To understand the concept of full-text search, you have to recollect pattern search knowledge via the LIKE keyword. So, let’s assume a table ‘person’ in the database ‘test’ with the following records in it.
Let’s suppose you want to fetch the records of this table, where the column’ name’ has a character’ i’ in any of its values. Try the below SELECT query while using the LIKE clause in the command-shell. From the output below, you can see that we have only 5 records for this particular character’ i’ in the column ‘name’.
Use of Tvsector:
Sometimes it is of no use to use the LIKE Keyword to do a quick pattern search, although the word is there. Maybe you’d be considering using standard expressions, and although this is a feasible alternative, regular expressions are both strong and sluggish. Having a procedural vector for entire words in a text, a vernacular description of those words, is a much more efficient way to address this issue. The concept of complete text search and the data type tsvector was created to respond to it. There are two methods in PostgreSQL that do just what we want:
- To_tvsector: Used to make a list of tokens (ts means for “text search”).
- To_tsquery: Used to search the vector for incidences of specific terms or phrases.
Let’s start with a simple illustration of creating a vector. Suppose you want to make a vector for the string: “Some people have curly brown hair through proper brushing.”. So you have to write a to_tvsector() function along with this sentence in the brackets of a SELECT query as appended below. From the output below, you can see it would yield a vector of references (file positions) for each token, and also where terms with little context, like articles (the) and conjunctions (and, or), are deliberately ignored.
Assume you have two documents with some data in both of them. To store this data, now we will be using a real example of generating tokens. Assume you have created a table ‘Data’ in your database ‘test’ with some columns in it using the below CREATE TABLE query. Don’t forget to create a TVSECTOR type column named ‘token’ in it. From the output below, you can have a look at the table that has been created.
Now, it turns for us to add the overall data of both the documents in this table. So try the below INSERT command in your command-line shell to do so. Finally, the records from both the documents have been successfully added into the table ‘Data’.
Now you have to colonize the token column of both the documents with their specific vector. Ultimately, a simple UPDATE query will fill the tokens column by their corresponding vector for each file. So, you have to execute the stated below query in the command-shell to do so. The output is showing that the update has been finally made.
Now that we have it all in place let’s return to our illustration of “can one” with a scan. To to_tsquery with AND operator, as previously said, makes no difference between the files’ locations in the files as shown from the output stated below.

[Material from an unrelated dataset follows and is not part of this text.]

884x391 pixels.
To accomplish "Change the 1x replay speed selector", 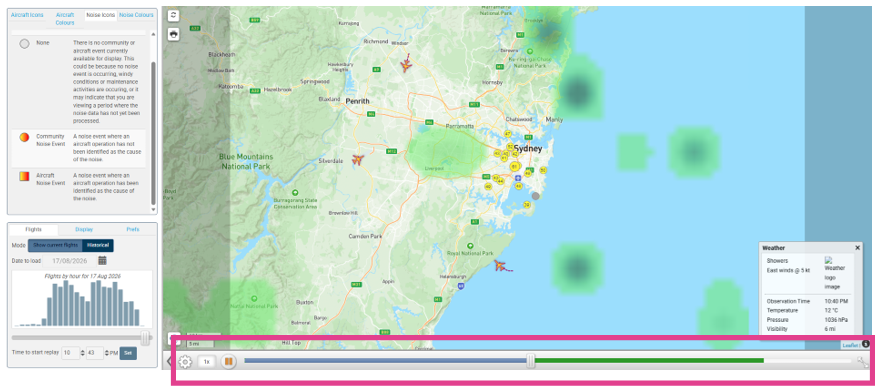I will pos(207,362).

To find words that are “next to” one another, we will try the very same query with the ‘<->’ operator. The change is displayed in the output below.

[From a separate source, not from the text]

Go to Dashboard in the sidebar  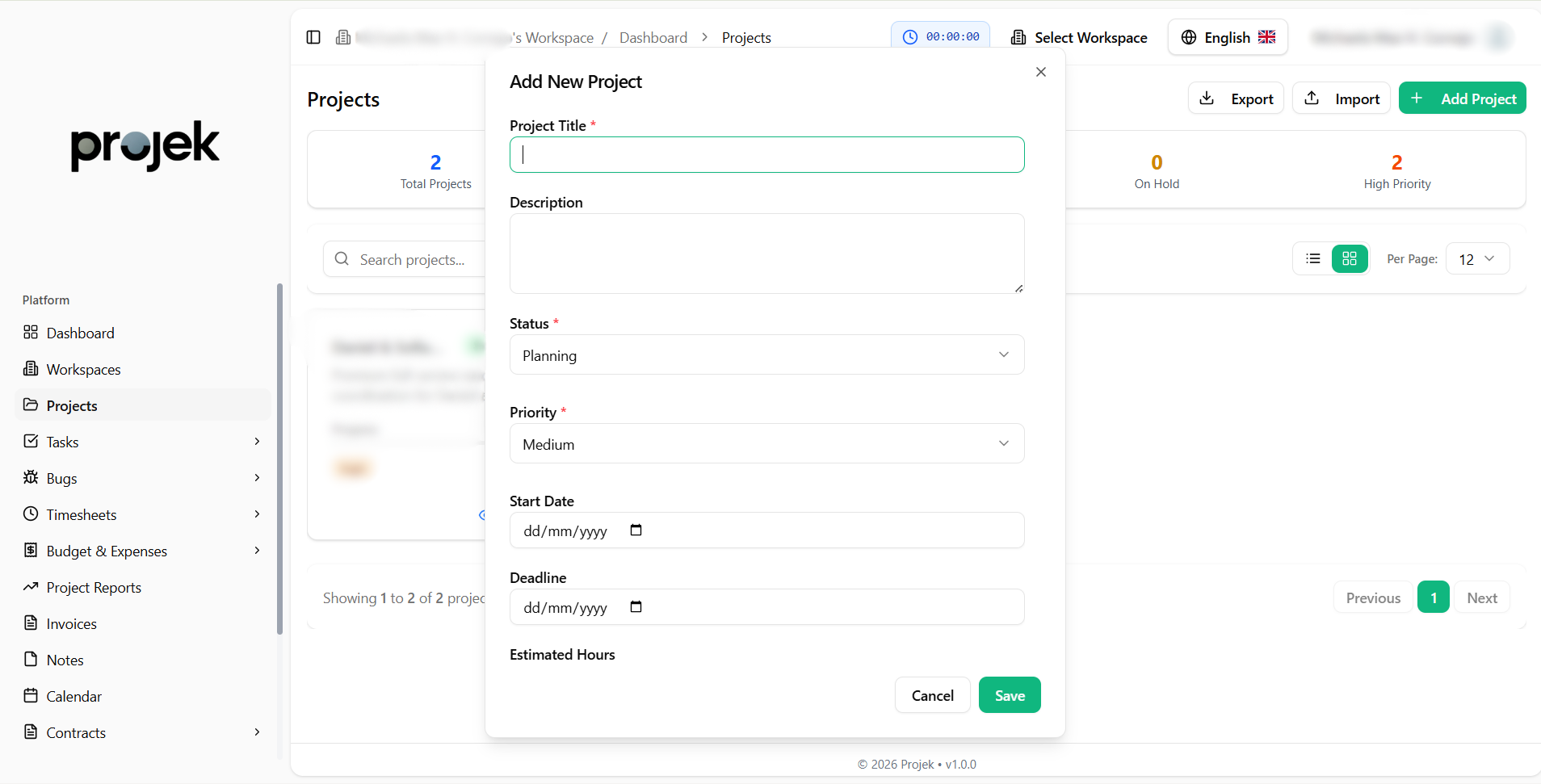pos(80,333)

Here is an example of no immediate word next to another.
We will find the words that aren’t immediately next to one another by using a number in the distance operator to reference distance. The proximity between ‘bring’ and ‘life is 4 words apart from the displayed image.
To check proximity between the words for almost 5 words is appended below.
Finally, you have done all the simple and complicated examples of Full-text search using the To_tvsector and to_tsquery operators and functions.